Here’s some ideas for how you and your children can enjoy the summer break without the wheels falling off the wagon. Today, as we are have this conversation, we’re getting close to summer break. And so I wanted to talk with my friend and co-worker, Laura Pitney.

Sonya: Laura, I wanted to talk with you about the best way to use summer break so we get our break, but we don’t enter Fall feeling like we’re playing catch-up the whole time in a frenzy. So let’s talk about some big ideas of “How do you summer break?”

Laura: Well, I look forward to the summer break starting in maybe March. Like I’m counting down those days. So my mindset has always been to really spend time with the family. I love the time that is devoted to them versus all the things we have to do. I also do consider it a catch-up time, meaning catching up on things in my house that I didn’t have time to see about during the school year. It’s projects, things that need to happen, but I would’ve had to pick between school day lessons or painting the hallway. It’s things that I really wanted to get done that I chose to delay until summer. I do consider it part of a catch-up time. Not just on house things, but also even things like habits, things that I started to notice with my children and myself that we needed to put a little extra time into.

I try to have purposeful things that we’re going to work on and do, but it’s not formal lessons or anything like that. It’s things that I didn’t have time for during our regular routine each week. I really like to take June and July off from school, like school work, school planning, all of that. So in order to prevent August from being super crazy, trying to be last minute on any school planning, I personally try to get that planning done in April and May. Then I can just close all my books up and know that it’s ready for whenever I start back in August. Whether a person plans like I do before the school year ends, or takes the time out during the summer to do some planning, it really helps the fall to be set up for success.

That’s how I think of summer and how I plan it. I love taking vacations. We always go camping. We have our retreat with work that is always so encouraging. There are definitely good benchmarks to my summer, that I want to participate in and I want our family to participate in, but I can’t neglect my other responsibilities for my home, and the kids’ habits, and the school planning. So as much as I would like to call it a break, it’s just more like different work. I mean, practically, honestly.
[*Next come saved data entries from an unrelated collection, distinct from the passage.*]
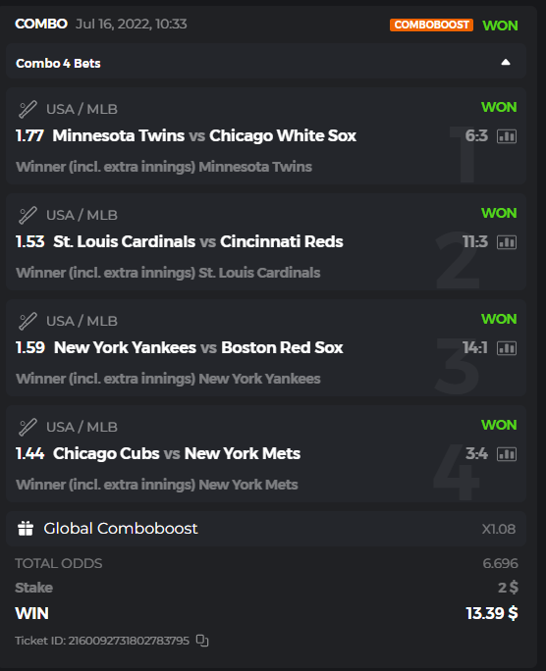Select the USA / MLB label on Cardinals bet

(82, 215)
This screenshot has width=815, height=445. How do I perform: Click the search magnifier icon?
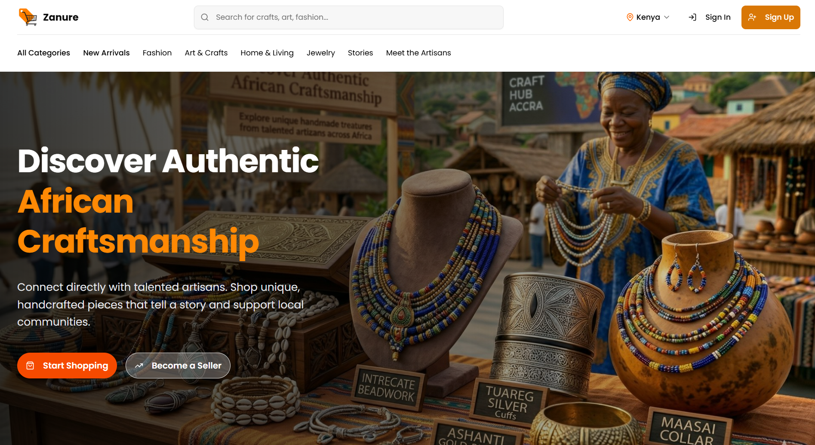[x=205, y=17]
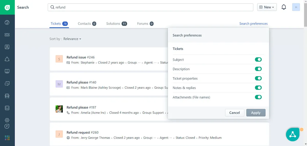The height and width of the screenshot is (146, 307).
Task: Open the Solutions book icon in sidebar
Action: pos(7,71)
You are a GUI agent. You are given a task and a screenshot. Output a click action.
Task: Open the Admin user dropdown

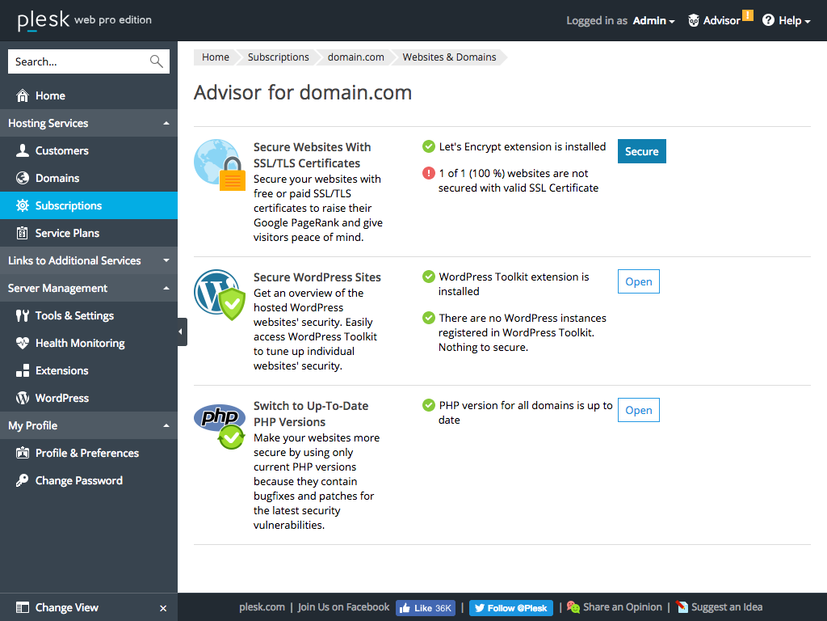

Sonya: Let me just mention that not everybody takes a long summer break. We’re aware of that. I did not, when I was homeschooling all my kids. But what we’re talking about can apply really to any longer break. If you go three months on, one month off, three months on, one month off, for that whole month off, a lot of these ideas can still apply. When I was thinking about taking a longer break the phrase that Charlotte mentioned came to mind where she said, “Don’t confuse liberty with license.”

The difference being that liberty is when we have freedom within these boundaries, but sometimes we can take a step over the line into license where it’s like anything goes, no boundaries whatsoever. That might be when we get into that territory where the wheels fall off the wagon. And then when school time comes again, we’re scrambling. “Does this wheel go on this axle? Where does this go? How do we get this thing moving again?” So that can apply, as you said, to habits if we just let the habits go during the break.

Liberty is when we have freedom within these boundaries, but sometimes we can take a step over the line into license where it’s like anything goes, no boundaries whatsoever. That might be when we get into that territory where the wheels fall off the wagon.

Laura: I like how you said, “Liberty is within the boundaries.” It would be important to know what your boundaries are. Give some thought into things that you feel like your home has to have, like which habits are super important.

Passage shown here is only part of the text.